**What this task involves**:
What you should end up with is an exact copy of the lines from the one holding "How do I perform: Enable" through the last line of the entries below, both included, and nothing else; leave every picture out.

**Raw data**:

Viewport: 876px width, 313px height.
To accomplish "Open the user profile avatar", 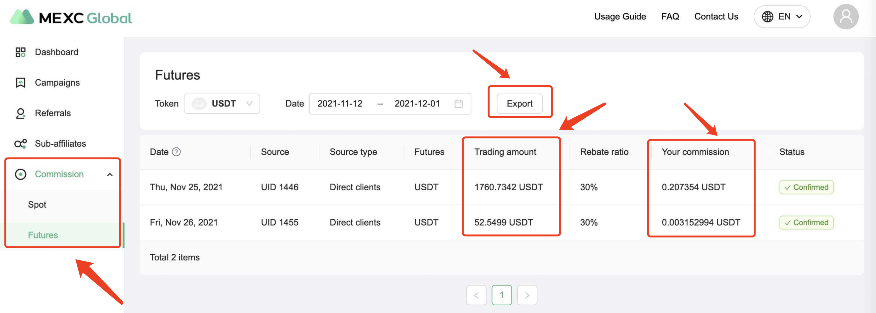I will (x=845, y=17).
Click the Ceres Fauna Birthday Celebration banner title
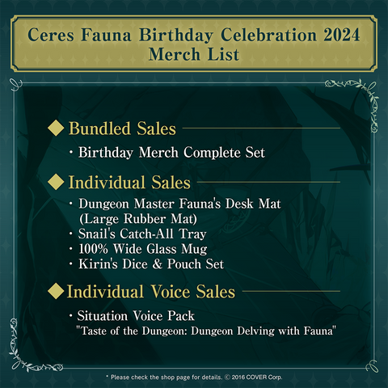Viewport: 388px width, 388px height. coord(194,44)
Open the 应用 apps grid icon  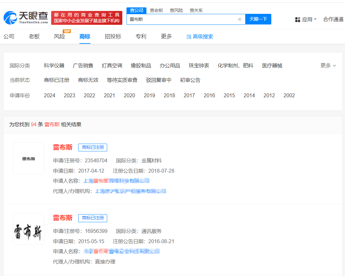point(298,19)
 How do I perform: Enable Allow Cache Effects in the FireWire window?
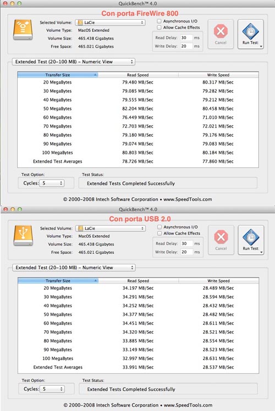pos(159,27)
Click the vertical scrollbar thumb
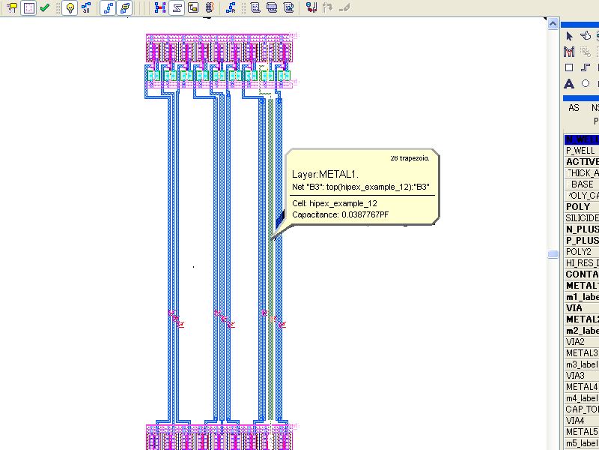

**Response**:
 How do I perform: Enable Allow Cache Effects in the FireWire window?
pos(159,27)
Click the vertical scrollbar thumb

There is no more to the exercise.